Não se torne um refém

A professora lembra ainda que, por culpa, pela falta de tempo ou mesmo por comodismo, muitos pais acabam se tornando reféns dos próprios filhos, cedendo a todos os pedidos da criança, o que contribui para que o pequeno se transforme em um grande consumista no futuro.

“Alguns pais até se endividam para agradar aos filhos. Dessa forma, a criança não aprende a ter limites. É necessário ensinar que o dinheiro tem um custo, fazer a criança refletir. Pergunte se aquilo que ela quer é realmente importante e a faça explicar o motivo”, sugere Matesco.

Mesada

A mesada, na visão das especialistas, pode se tornar uma boa aliada na hora de educar os filhos financeiramente. Contudo, se mal aplicada, o efeito será o contrário. “Se os pais estabelecem que a criança tem direito a uma determinada quantia mensal, eles terão que ser firmes e não dar dinheiro, caso o filho gaste tudo o que recebeu no primeiro dia”, observa a professora da FGV.

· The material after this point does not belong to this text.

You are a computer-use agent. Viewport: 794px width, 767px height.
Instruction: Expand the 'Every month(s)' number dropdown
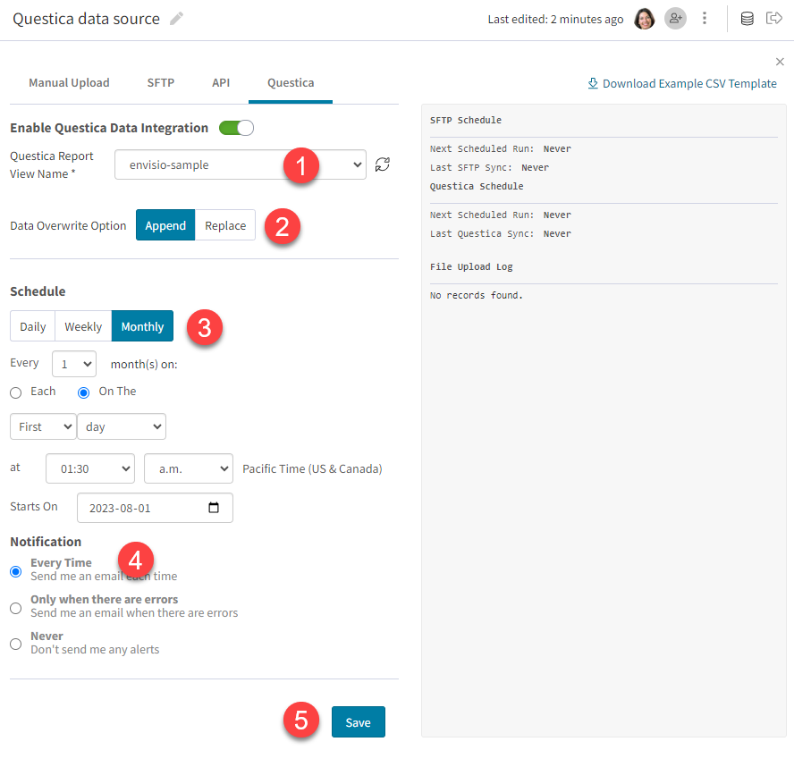coord(73,364)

Além disso, é preciso perceber o momento certo de introduzir o benefício. De acordo com o texto de Susanna, por volta dos sete ou oito anos, as crianças começam a demonstrar interesse por ter algum tipo de renda. Entretanto, os pais devem observar se elas já reconhecem as diferentes moedas, se sabem contar, somar e subtrair e se já possuem o hábito de pedir coisas para elas durante as compras.

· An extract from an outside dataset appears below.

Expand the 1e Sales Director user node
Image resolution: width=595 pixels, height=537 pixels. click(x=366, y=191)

A autora alerta ainda que é muito importante que os pais ensinem os filhos a fazer um orçamento e relacionem os itens nos quais o dinheiro pode ser gasto. Porém, apenas isso não basta. Tais atitudes devem estar associadas às seguintes orientações:

  • Baseie a mesada em seu orçamento e no valor de mercado das mesadas pagas pelas famílias da escola de seu filho. Não dê mesadas altas demais;
  • Você pode associar tarefas especiais à mesada de seu filho, mas não tarefas cotidianas nem o desempenho escolar;
  • Seja coerente e mantenha as regras combinadas;
  • Pague pontualmente e evite empréstimos;
  • Elogie seus filhos por administrarem bem suas finanças e compras.

Poupar é importante

Além de aprender a gastar, as crianças também devem aprender a poupar. Neste sentido, Virene sugere aos pais que orientem os filhos a guardar um valor mensal, explicando que isto multiplica o dinheiro, que poderá ser utilizado no futuro.

Para ajudar nesta tarefa, a autora norte-americana aconselha aos pais que ajudem seus filhos a estabelecer metas, pois isto fará com que sejam melhores poupadores. E, caso haja resistência, diz ela, ofereça um bônus à criança quando ela atingir as metas estabelecidas.